Perfect, we can work out the details later. And learn Portuguese.
They've been playing Beirut! I can't believe my phone knew how to spell that!
No one messes with tall girls.
It was a brain dissolving amoeba not anemone, and I am really disappointed.
Little Miss Sunshine and Christmas Ale. Its like i've died and gone to Cleveland!
I just watched a messenger boy bike past with a pinata papoosed to his back.
I'm shaking. I got onto the stage.
Miss you too. Maybe it'll help if I put this cowboy hat back on.
Let's open a bookstore and then move to brazil.
I just saw a picture of Audrey Hepburn and thought it was you.
Write us an email about what books you like and Africa
A cute girl on a bike nearly swerved into traffic trying to catch my eye, to which adam replied, "you're like a lesbian loadstone."

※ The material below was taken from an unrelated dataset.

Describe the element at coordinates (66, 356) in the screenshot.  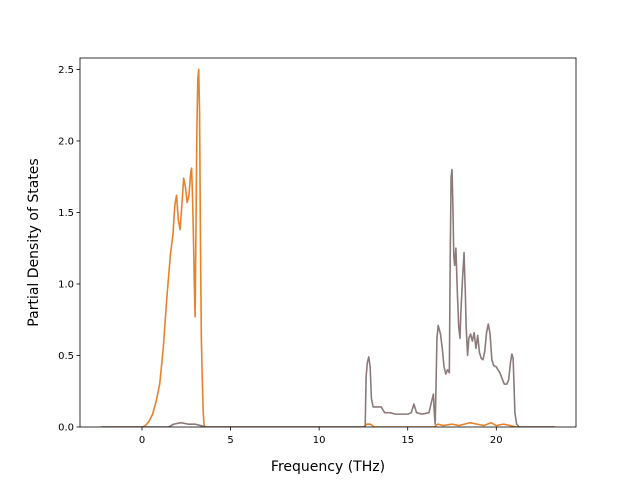
I see `y-tick-label: 0.5` at that location.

There are a couple of groundhogs romping outside my window. What a wonderful day to be young, in love, and munching grass on a hillside.
Embarking on a pudding quest.
Thwump! munch, munch, munch [that's the sound of me eating dinosaur mac and cheese with a spork]
I just danced the night away with a lumberjack named brian.
I punched the air today and cut my thumb.
Have a good night and fairy-hamster dreams!
Today mystery magee exhanged his sombrero for a white zoot suit.
Just saw a blues show in downtown Cleveland, i half expected to see you in a posh dress at the bar.